Outside of that, there are a bunch of smaller changes and removals to ensure Astrologian plays similar yet different. For starters, there’s now only one redraw, Draw only restores 5% MP, on top of the 20% healing potency, Neutral sect simply adds barrier effects to Aspected Benefic and Helios (250% and 125% barriers) and Celestial Intersection has two charges. Interestingly enough, Minor Arcana has been reworked, or rather reverted to a mechanic similar to a past expansion. Prior, you could give players a buffed card, allowing them to do more damage. Instead, pressing the now level 70 Minor Arcana ability will draw a Lords of Crown or Lady of Crowns from the deck, and both do something drastically different. Lord of Crown will deal damage to all enemies within a 20 yalm radius, whereas Lady of Crown will heal everyone with the potency that is equivalent to Helios. It’s a fascinating new alteration, essentially reverting it back to how it was in Stormblood, that will give players more ways to heal and do damage every sixty seconds.

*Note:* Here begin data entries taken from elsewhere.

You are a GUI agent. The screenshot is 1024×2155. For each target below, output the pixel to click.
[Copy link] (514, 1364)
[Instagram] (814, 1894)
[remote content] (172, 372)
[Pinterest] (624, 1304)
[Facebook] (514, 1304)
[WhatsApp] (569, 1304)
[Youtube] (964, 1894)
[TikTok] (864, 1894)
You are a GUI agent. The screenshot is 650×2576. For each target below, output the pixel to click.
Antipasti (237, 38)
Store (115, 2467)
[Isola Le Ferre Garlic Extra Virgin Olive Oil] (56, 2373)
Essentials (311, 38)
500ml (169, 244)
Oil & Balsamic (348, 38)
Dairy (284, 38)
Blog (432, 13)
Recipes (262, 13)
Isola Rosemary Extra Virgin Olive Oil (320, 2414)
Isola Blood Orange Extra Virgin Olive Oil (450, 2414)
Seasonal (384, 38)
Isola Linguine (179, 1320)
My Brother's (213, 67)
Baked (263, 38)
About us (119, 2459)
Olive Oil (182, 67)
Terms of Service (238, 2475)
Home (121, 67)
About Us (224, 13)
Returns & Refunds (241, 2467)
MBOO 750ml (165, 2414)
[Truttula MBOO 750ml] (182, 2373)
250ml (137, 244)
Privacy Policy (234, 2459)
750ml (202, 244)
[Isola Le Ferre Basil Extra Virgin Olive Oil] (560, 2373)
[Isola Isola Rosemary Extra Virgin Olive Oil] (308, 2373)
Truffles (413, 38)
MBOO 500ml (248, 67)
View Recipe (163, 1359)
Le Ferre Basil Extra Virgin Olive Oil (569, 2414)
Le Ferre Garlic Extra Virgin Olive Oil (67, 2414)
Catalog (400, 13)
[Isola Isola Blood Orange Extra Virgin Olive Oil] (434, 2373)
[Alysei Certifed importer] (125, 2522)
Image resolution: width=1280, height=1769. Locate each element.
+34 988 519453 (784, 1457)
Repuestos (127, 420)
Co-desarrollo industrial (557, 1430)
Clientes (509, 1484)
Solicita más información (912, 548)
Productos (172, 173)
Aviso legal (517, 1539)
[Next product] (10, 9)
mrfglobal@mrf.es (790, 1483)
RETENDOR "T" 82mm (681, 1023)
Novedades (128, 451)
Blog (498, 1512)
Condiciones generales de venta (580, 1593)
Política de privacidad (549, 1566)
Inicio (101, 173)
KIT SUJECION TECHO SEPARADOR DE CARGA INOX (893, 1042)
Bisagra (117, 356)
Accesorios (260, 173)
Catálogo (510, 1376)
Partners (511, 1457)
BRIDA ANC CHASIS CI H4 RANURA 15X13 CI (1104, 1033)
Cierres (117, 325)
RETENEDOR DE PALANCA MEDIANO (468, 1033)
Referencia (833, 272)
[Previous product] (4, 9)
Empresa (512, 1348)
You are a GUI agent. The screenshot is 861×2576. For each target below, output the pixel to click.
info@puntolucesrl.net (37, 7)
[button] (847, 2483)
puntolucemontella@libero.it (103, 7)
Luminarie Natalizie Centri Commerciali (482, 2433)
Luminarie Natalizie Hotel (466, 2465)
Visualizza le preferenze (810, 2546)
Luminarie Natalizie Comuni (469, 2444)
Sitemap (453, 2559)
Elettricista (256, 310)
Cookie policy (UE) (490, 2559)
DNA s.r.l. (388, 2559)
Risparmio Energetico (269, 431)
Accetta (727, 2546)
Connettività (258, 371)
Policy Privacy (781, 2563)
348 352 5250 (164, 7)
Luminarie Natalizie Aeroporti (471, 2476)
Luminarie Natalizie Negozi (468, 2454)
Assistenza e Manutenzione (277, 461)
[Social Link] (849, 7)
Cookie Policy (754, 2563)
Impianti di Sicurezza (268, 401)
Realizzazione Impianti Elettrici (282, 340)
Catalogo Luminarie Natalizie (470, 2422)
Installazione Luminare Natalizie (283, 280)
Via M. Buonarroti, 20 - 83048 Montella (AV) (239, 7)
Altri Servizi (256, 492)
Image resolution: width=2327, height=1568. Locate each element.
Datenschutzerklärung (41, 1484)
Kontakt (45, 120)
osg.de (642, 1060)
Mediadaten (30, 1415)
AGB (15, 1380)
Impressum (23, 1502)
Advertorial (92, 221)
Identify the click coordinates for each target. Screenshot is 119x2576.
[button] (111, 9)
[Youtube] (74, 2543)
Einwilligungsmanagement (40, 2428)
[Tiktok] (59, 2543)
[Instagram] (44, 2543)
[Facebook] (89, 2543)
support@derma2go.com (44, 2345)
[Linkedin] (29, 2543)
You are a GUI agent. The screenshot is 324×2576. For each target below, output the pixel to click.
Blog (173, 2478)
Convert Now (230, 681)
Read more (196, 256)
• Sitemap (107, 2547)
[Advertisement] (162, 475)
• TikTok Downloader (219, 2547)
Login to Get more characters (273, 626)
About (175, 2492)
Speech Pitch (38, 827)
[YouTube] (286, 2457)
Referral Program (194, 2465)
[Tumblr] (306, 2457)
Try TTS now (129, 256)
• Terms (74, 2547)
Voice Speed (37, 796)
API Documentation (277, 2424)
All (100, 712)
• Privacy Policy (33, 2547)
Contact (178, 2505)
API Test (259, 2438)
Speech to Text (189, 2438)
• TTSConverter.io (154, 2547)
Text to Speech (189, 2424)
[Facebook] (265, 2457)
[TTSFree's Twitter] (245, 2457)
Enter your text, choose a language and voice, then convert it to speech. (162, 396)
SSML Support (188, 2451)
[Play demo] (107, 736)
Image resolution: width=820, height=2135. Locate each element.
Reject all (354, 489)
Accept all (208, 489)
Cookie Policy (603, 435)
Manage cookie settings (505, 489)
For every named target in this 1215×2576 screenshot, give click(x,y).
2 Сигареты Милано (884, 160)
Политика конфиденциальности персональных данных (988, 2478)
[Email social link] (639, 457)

Once more, Astrologian fits in with Scholar and White Mage in receiving a base template for its new abilities: an upgraded based ability (Malefic III) and their AOE (Gravity II), alongside a single target damage reduction spell (Exaltation). Their final new skill, Macrocosmos, deals damage but most particularly is a charged up healing spell. This is the star shower effect you may have seen in the Live Letter, where it will damage enemies and then give a buff for fifteen seconds which will heal for 50% of the damage taken over that time. This fits in perfectly with Astrologian’s delayed-based healing such as Horoscope and Earthly Star, and is a solid new final ability that, if timed right, can save a whole lot of unnecessary healing. It’s only available once every two minutes, but it will get a lot of use in end-game content.
Astrologian’s rework was concerning, changing its core lore to fit more within Square Enix’s healing framework. Overall though, some of the aspects that were done are enjoyable, such as bringing back the increase in spell speed ability, even though it doesn’t seem to apply to anyone outside the Astrologian. Divination being just a cooldown is a smart decision considering how every other job is set up, although it removes some of the fun from the job, despite fighting with RNG. It will take adjusting, but what we got to play has us enthusiastic.